A few days after that, I got a phone call. They were about to turn on the new tower at school H. I said that was very interesting, given that we had never installed a machine for that school. That suggested they had grabbed the box for G or P. This wasn't a big deal, since I'd just adjust my notes on who had received which box (MAC addresses and such in my sysadmin notebook at that job) and go on with life.

Then they turned it on. It flailed around a little bit and hung, saying "NO OPERATING SYSTEM COULD BE LOADED". Great. It was a third box they hadn't mentioned. This one was never put online at the shop with my remote login disc, so I had never put my custom Linux-based distribution on it. Now they had a blank machine out at the school and needed to get it fixed, and oh, could I help?

They didn't have the install CD with them, and there was no burner on site at that school. They also didn't want to drive all the way back to the office to get it going. Instead, for the next hour or so, we endured countless floppy disc problems with the old machine (which was still at that location and operational) as I tried to use it to make a floppy-based version of my rescue CD. I already had the image ready to go, but that machine's floppy drive hadn't been used in six years (when it was first installed), and had clearly stopped working in that time.

I finally got them to use a nearby Windows machine to run 'rawrite'. That was also a "fun" exercise, since the old DOS program would not work under Windows. We had to dig around to find one which could run under that particular flavor of Windows and would give a usable result.

Then it turned out that image wasn't actually ready for whatever reason. I had to frob the read-write flag and then run LILO again. Somehow, they blew the dust out of the old tower's floppy drive and that let me mount the floppy and fix things. They then fed that floppy to the new machine and that brought it up on the network at last.

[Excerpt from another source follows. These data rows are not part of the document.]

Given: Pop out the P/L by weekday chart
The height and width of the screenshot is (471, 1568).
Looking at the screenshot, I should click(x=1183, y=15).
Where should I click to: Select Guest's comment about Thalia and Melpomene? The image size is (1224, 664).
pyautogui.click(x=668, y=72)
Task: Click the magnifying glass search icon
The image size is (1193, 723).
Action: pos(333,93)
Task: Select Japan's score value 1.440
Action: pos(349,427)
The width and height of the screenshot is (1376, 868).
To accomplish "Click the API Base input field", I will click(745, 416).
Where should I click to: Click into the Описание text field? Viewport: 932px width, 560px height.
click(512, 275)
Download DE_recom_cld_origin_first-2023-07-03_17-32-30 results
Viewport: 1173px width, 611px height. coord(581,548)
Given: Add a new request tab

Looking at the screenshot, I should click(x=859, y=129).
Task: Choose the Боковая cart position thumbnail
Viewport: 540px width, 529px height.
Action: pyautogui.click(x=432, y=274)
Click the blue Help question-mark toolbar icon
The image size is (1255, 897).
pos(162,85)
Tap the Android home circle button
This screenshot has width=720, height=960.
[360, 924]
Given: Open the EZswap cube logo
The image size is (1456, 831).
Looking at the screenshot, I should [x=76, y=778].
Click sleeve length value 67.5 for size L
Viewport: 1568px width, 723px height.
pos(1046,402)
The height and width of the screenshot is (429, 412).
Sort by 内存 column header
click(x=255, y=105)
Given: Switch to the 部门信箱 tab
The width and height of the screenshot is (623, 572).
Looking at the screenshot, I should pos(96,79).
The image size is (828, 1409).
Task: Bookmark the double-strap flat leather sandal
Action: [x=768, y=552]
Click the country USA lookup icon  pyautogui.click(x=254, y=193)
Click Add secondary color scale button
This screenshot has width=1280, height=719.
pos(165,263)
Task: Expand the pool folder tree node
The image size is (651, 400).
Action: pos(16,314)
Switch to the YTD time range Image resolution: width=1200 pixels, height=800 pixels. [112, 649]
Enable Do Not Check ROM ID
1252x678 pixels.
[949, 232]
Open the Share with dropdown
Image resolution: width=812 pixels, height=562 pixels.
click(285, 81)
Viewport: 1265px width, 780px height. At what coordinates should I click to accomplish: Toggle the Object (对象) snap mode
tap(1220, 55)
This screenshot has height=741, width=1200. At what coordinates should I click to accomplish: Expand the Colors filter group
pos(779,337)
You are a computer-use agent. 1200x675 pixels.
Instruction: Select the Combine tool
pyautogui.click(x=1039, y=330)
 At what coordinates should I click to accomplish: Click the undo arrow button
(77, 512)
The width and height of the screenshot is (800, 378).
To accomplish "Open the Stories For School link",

Now that I could ssh into the new machine, I found out just how much they had skipped. It was already clear that they hadn't done my installer thing, but they had also skipped the RAID card setup. This was their only real responsibility, since I had no way to automate that. They were supposed to receive the machine, shove in the drives, set up the array, drop in the "remote login" disc, and call me. Now I had to come up with a way to set up the RAID from inside Linux itself.

Fortunately, I got lucky and found something called tw_cli which do exactly that for this kind of 3ware RAID card. Of course, it was too big to fit on the teeny little rescue filesystem I was using, so I had to manually create a RAM disk with dd and mke2fs. Then after mounting that space somewhere useful, I used wget to pull it across, untarred it, and then finally started the tool to zap the JBOD and create a real array.

Finally, I could run my installer script, and that did the rest. A couple of minutes later, it was ready and the box went online for real, booting off its own local resources at last. Then I had to spend another 20 minutes or so schlepping that school's CD images over from the old machine while explaining how things worked now. My "boots on the ground" people there in town hadn't done any of it.

At the time, I used to think I was being a good little drone because I could use all sorts of wild hacks to get things done. Because I found a way to install it using the tools at hand, they didn't have to cart the machine back across town to the office to reinstall it and then drag it back out there.

The flip side of that is they came to depend on me to "just do" certain things. It's like having a maid who's always there to pick up after you. A certain type of person might deliberately leave trash around just because they know someone else will come along and tidy up.

It's one thing to innocently do this. Some people genuinely have no idea they are doing something bad and could change their ways for the better. This is not about them. I'm talking about the ones who know full well what's going on and keep exploiting it anyway. To me, that's evil.

Beware of excessive wizardry. People may take advantage of you.